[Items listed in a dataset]
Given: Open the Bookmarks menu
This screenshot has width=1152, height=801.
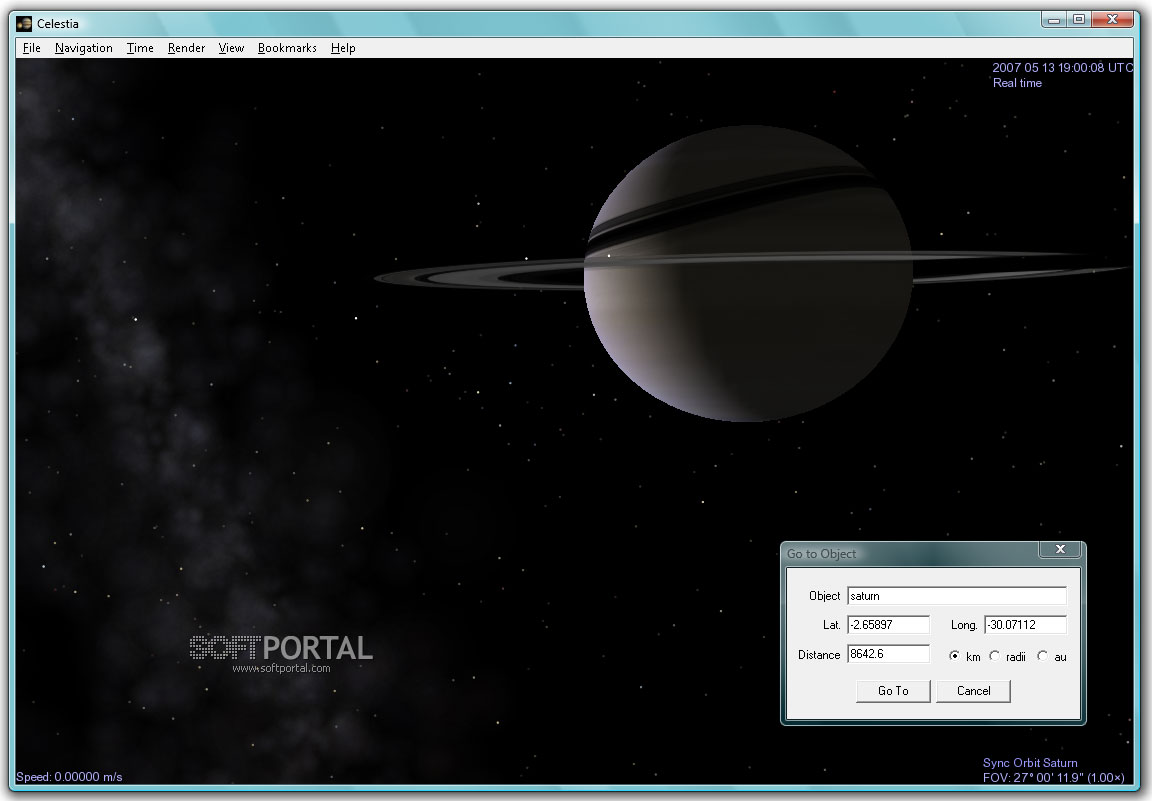Looking at the screenshot, I should point(287,48).
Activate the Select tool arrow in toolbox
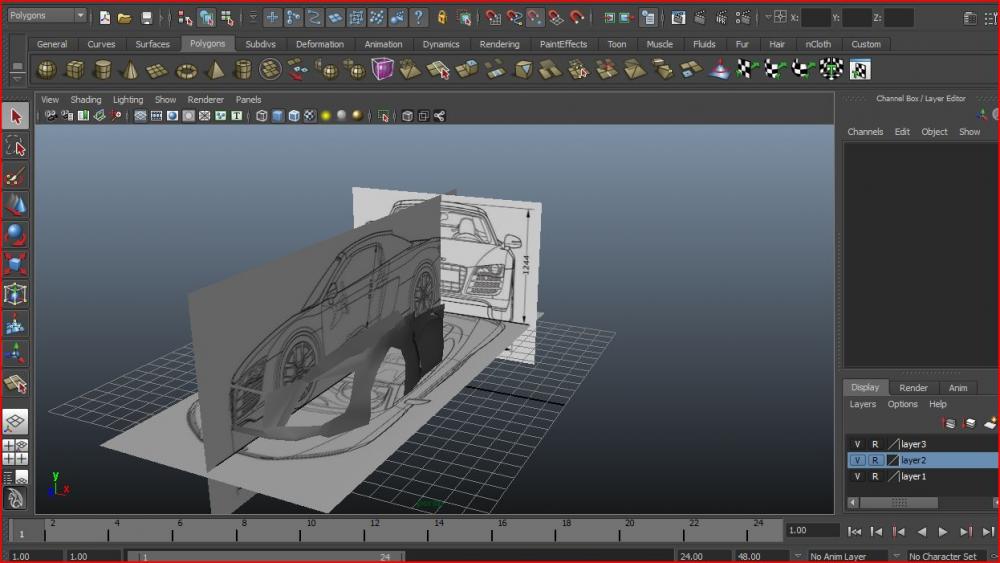 point(15,117)
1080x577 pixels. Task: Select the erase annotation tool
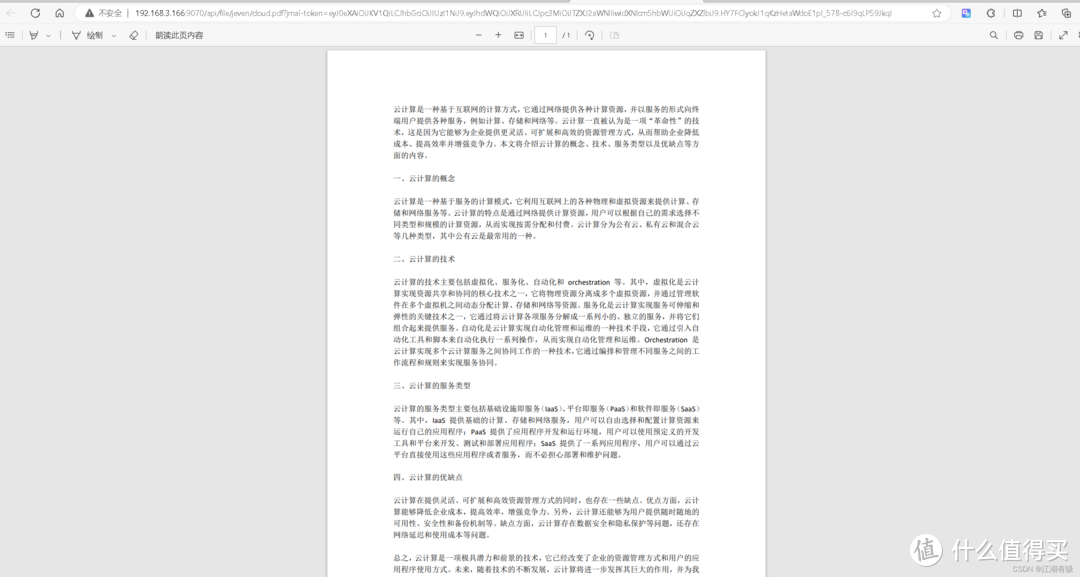click(x=133, y=34)
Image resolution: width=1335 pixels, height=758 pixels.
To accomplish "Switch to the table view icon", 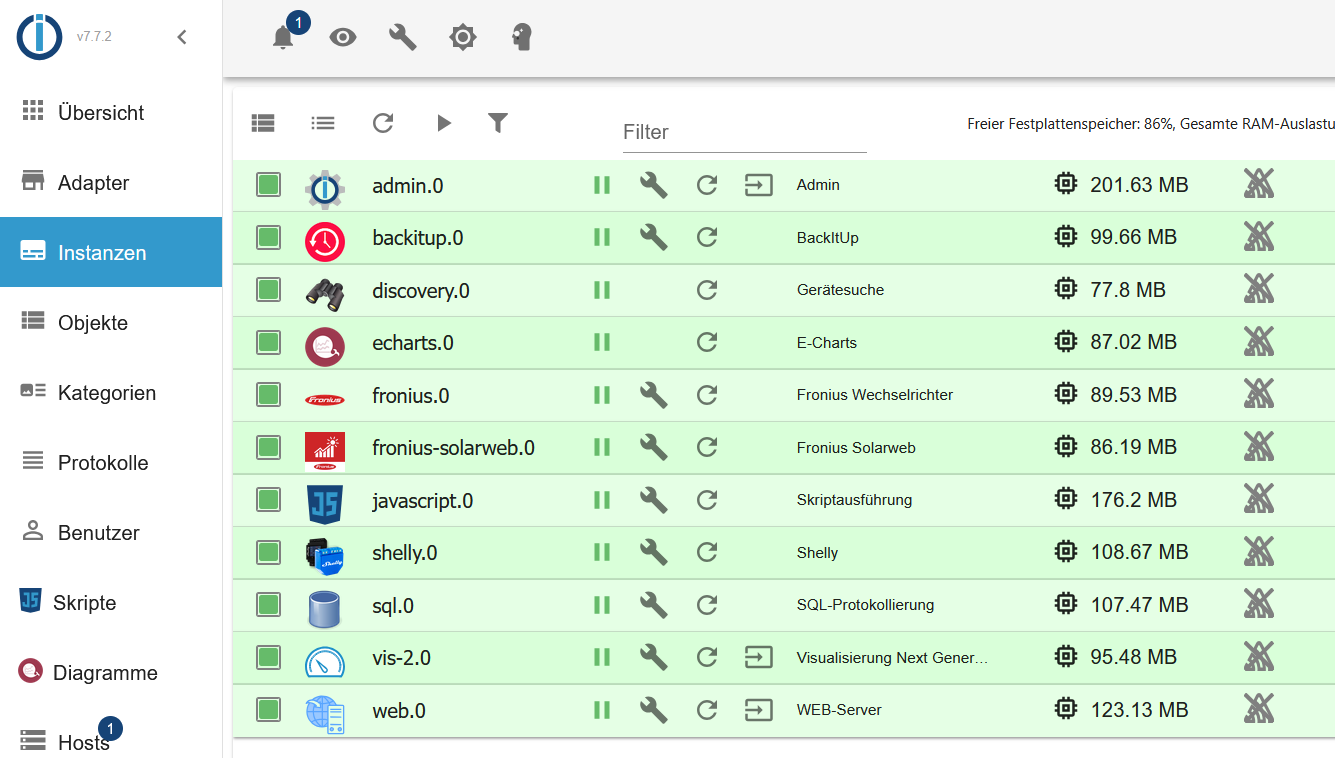I will coord(263,123).
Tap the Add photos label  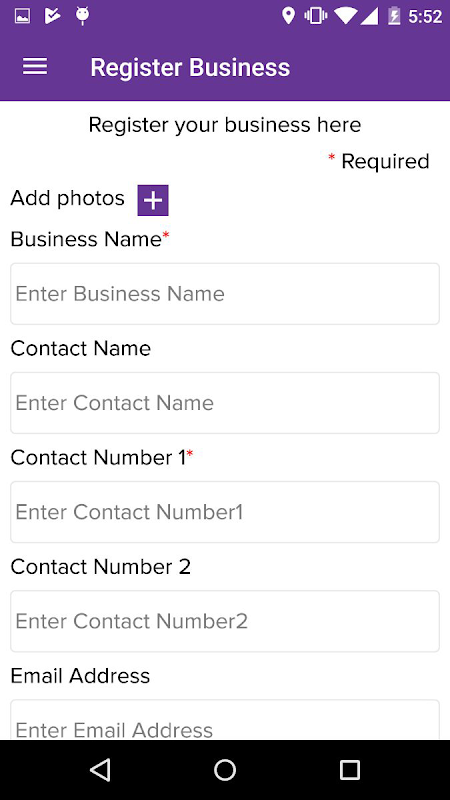click(67, 198)
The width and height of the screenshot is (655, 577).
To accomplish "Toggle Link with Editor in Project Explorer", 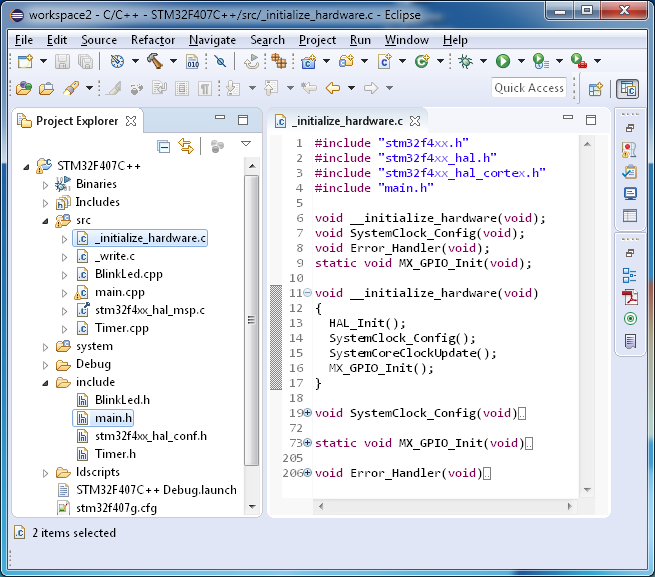I will [x=186, y=147].
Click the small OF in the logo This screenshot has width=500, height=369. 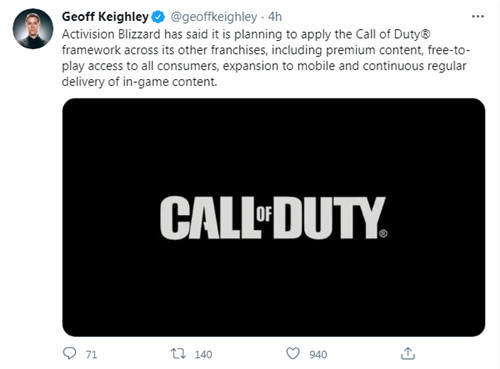[264, 214]
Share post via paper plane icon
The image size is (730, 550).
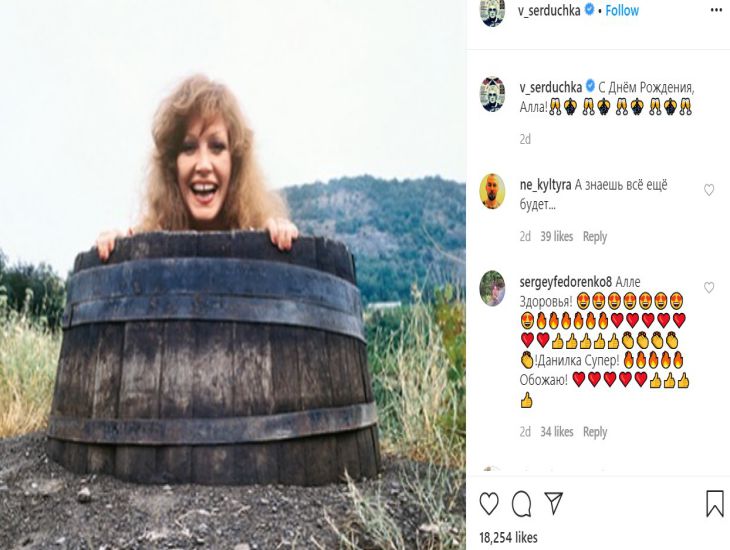[x=553, y=503]
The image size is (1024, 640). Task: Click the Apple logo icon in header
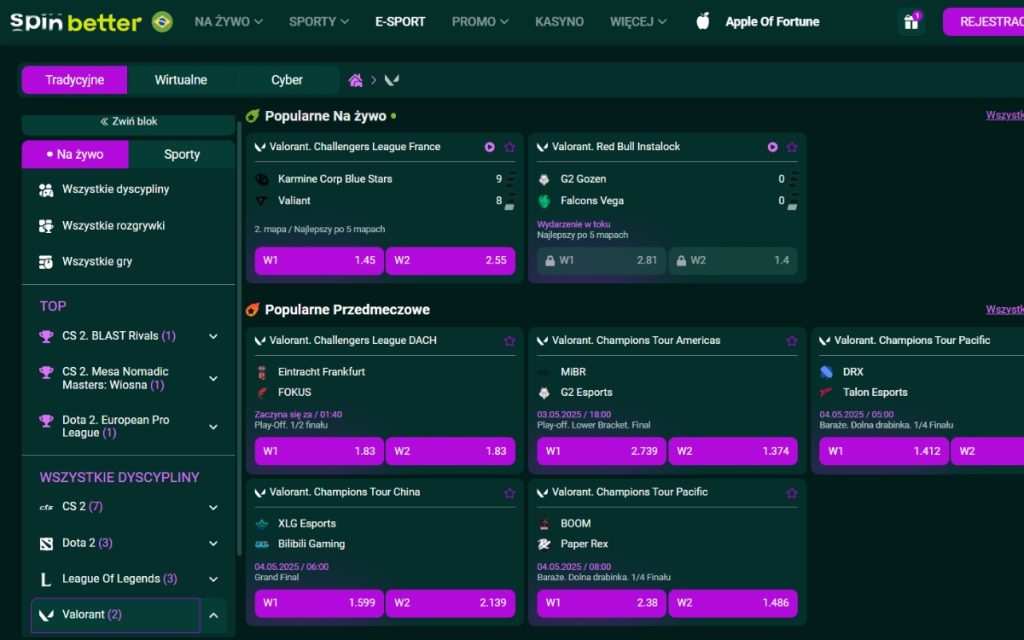702,21
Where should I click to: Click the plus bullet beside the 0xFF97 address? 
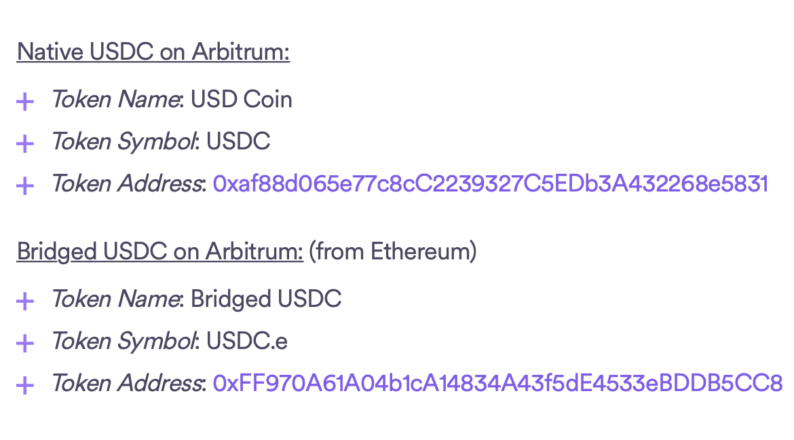[26, 384]
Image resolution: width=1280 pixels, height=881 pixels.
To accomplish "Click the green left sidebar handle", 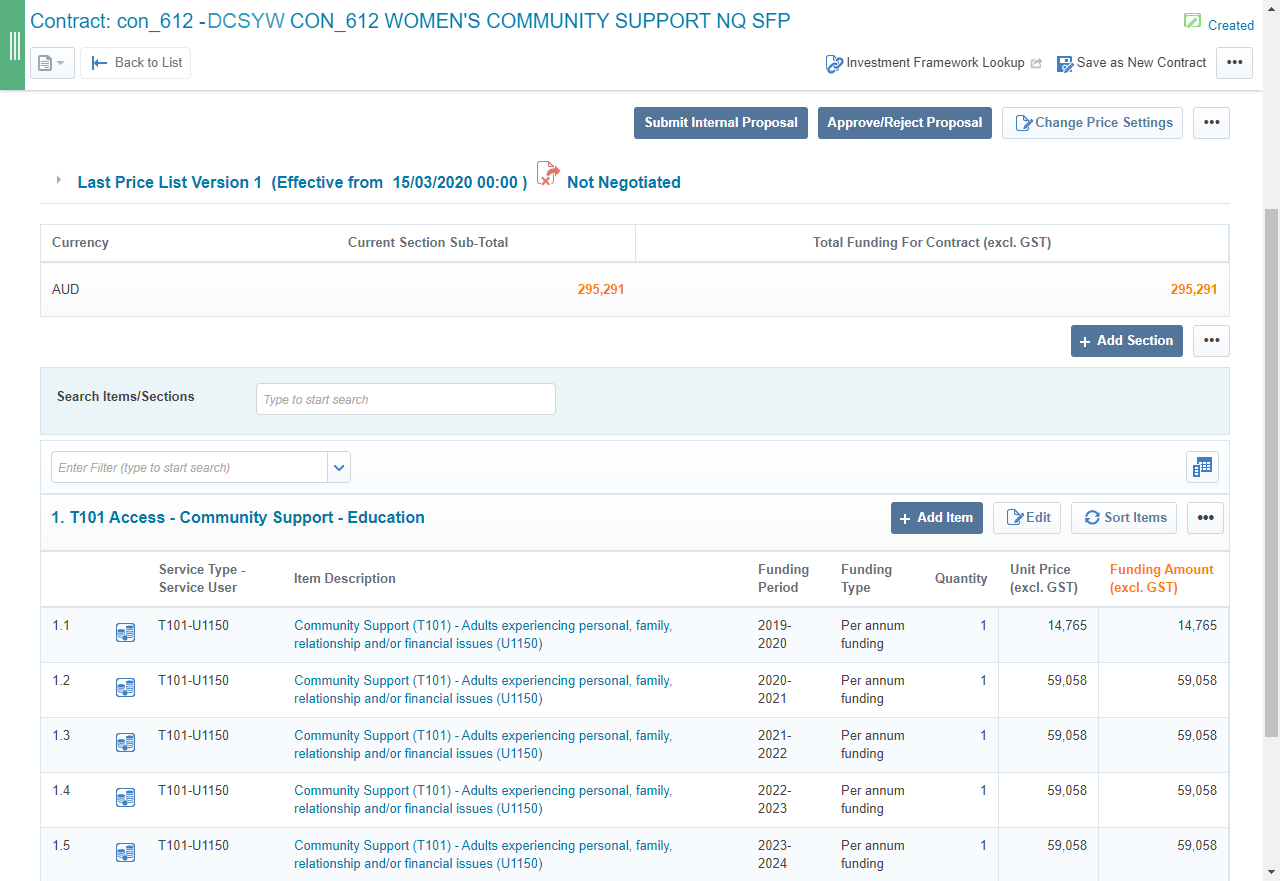I will [13, 46].
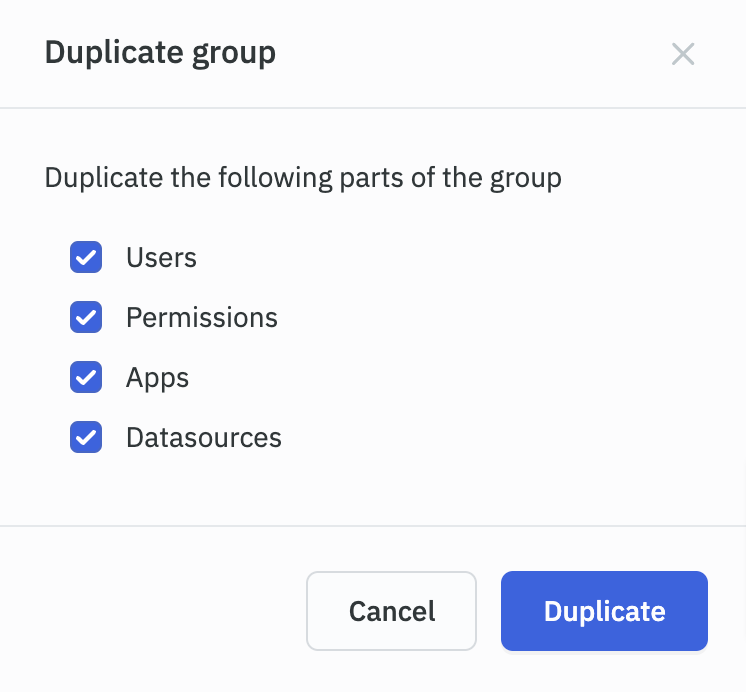Disable the Datasources checkbox
746x692 pixels.
[86, 438]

▶ GOAL OF THE EXERCISE
Wherever the string "resolution" appears in a line above, copy that line.

▶ OUTPUT BELOW
Image resolution: width=1335 pixels, height=758 pixels.
Image resolution: width=1280 pixels, height=881 pixels.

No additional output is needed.